#### SUPPLIED ENTRIES ####

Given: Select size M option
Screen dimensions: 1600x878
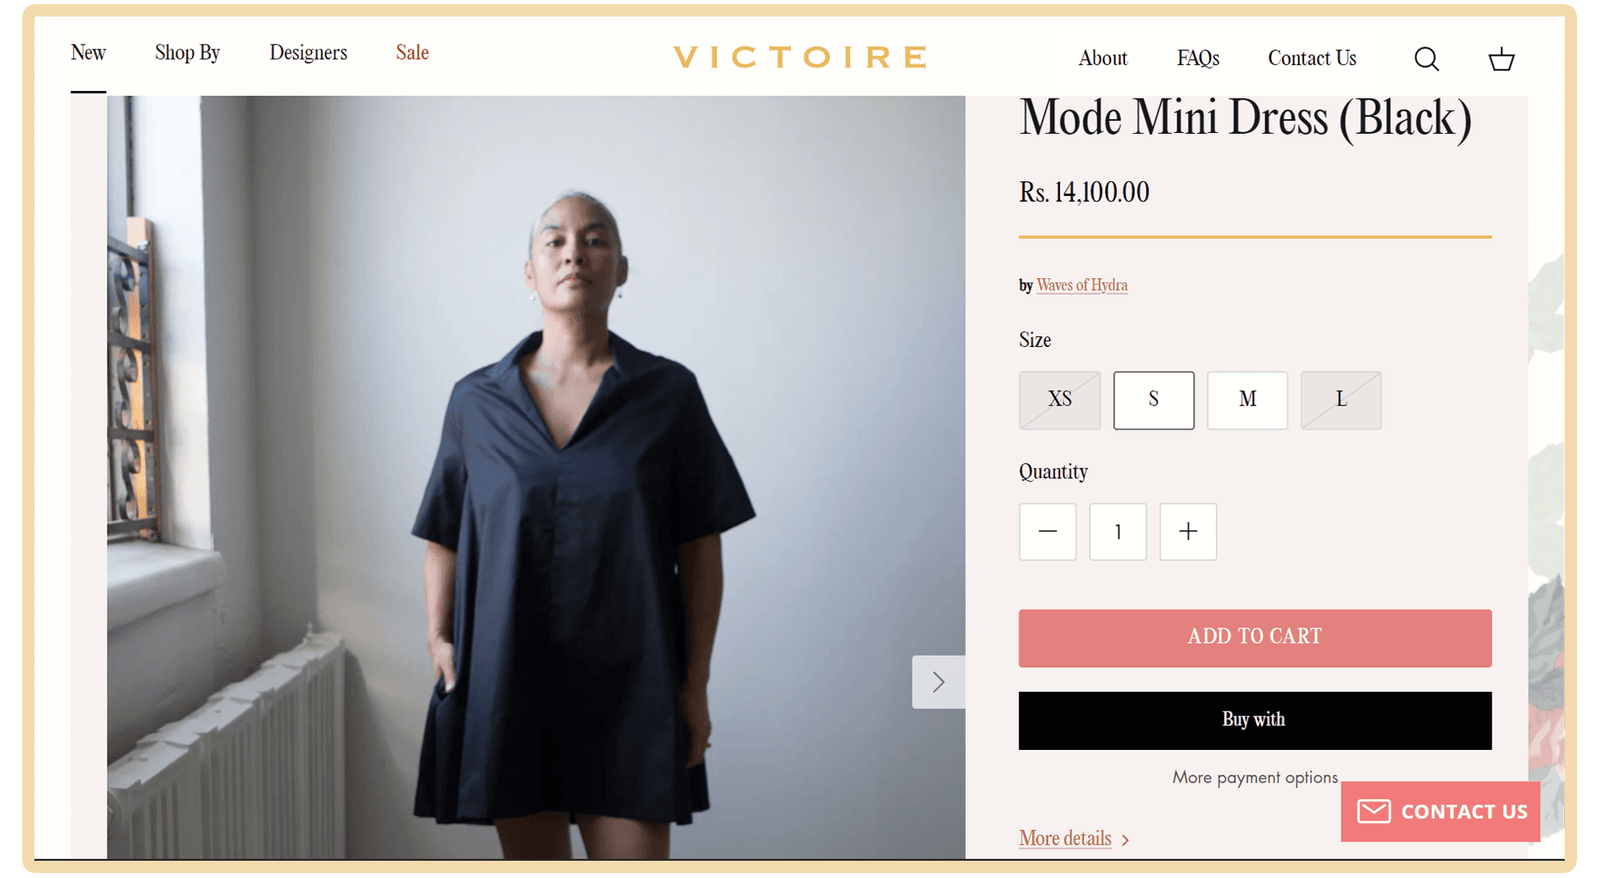Looking at the screenshot, I should (1247, 400).
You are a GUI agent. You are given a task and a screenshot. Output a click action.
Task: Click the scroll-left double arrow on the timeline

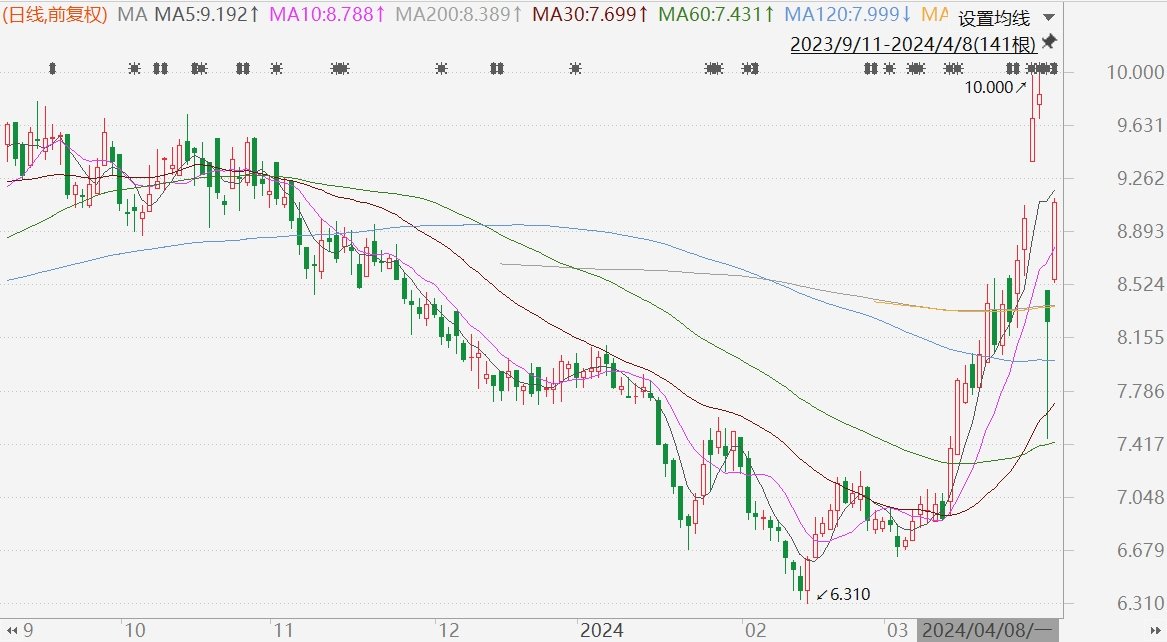[10, 630]
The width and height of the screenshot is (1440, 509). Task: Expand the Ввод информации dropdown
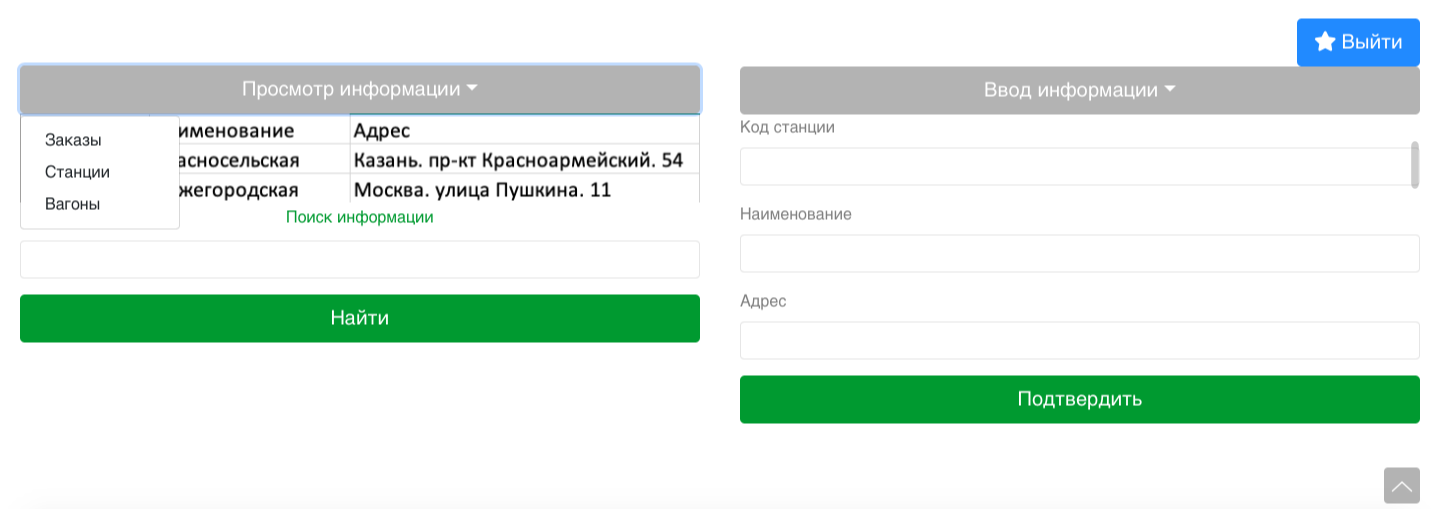click(1080, 90)
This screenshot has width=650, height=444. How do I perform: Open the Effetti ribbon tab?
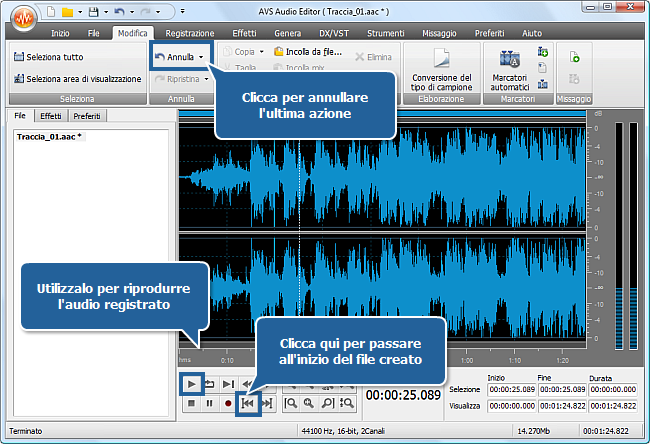coord(244,33)
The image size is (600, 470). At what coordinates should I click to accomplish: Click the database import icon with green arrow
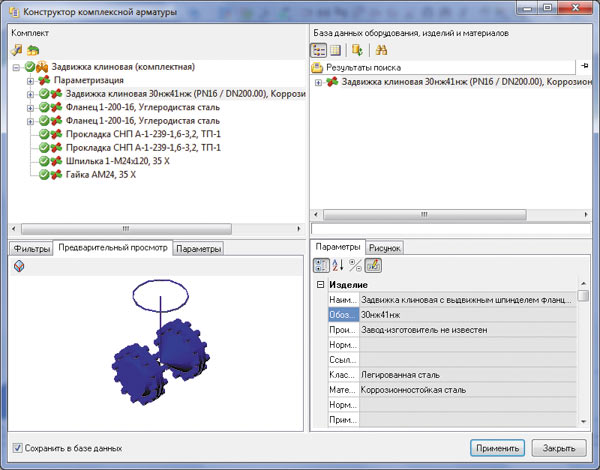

####

# SHORT EXERCISE:
Convert every line of the items above into a Markdown table with the columns "Row" and "Line," skipping blank lines and leaving out the pictures.

# WRITTEN RESPONSE:
| Row | Line |
|---|---|
| 1 | Given: Select size M option |
| 2 | Screen dimensions: 1600x878 |
| 3 | Looking at the screenshot, I should (1247, 400). |
| 4 | You are a GUI agent. You are given a task and a screenshot. Output a click action. |
| 5 | Task: Click the scroll-left double arrow on the timeline |
| 6 | [10, 630] |
| 7 | The width and height of the screenshot is (1440, 509). Task: Expand the Ввод информации dropdown |
| 8 | click(1080, 90) |
| 9 | This screenshot has width=650, height=444. How do I perform: Open the Effetti ribbon tab? |
| 10 | coord(244,33) |
| 11 | The image size is (600, 470). At what coordinates should I click to accomplish: Click the database import icon with green arrow |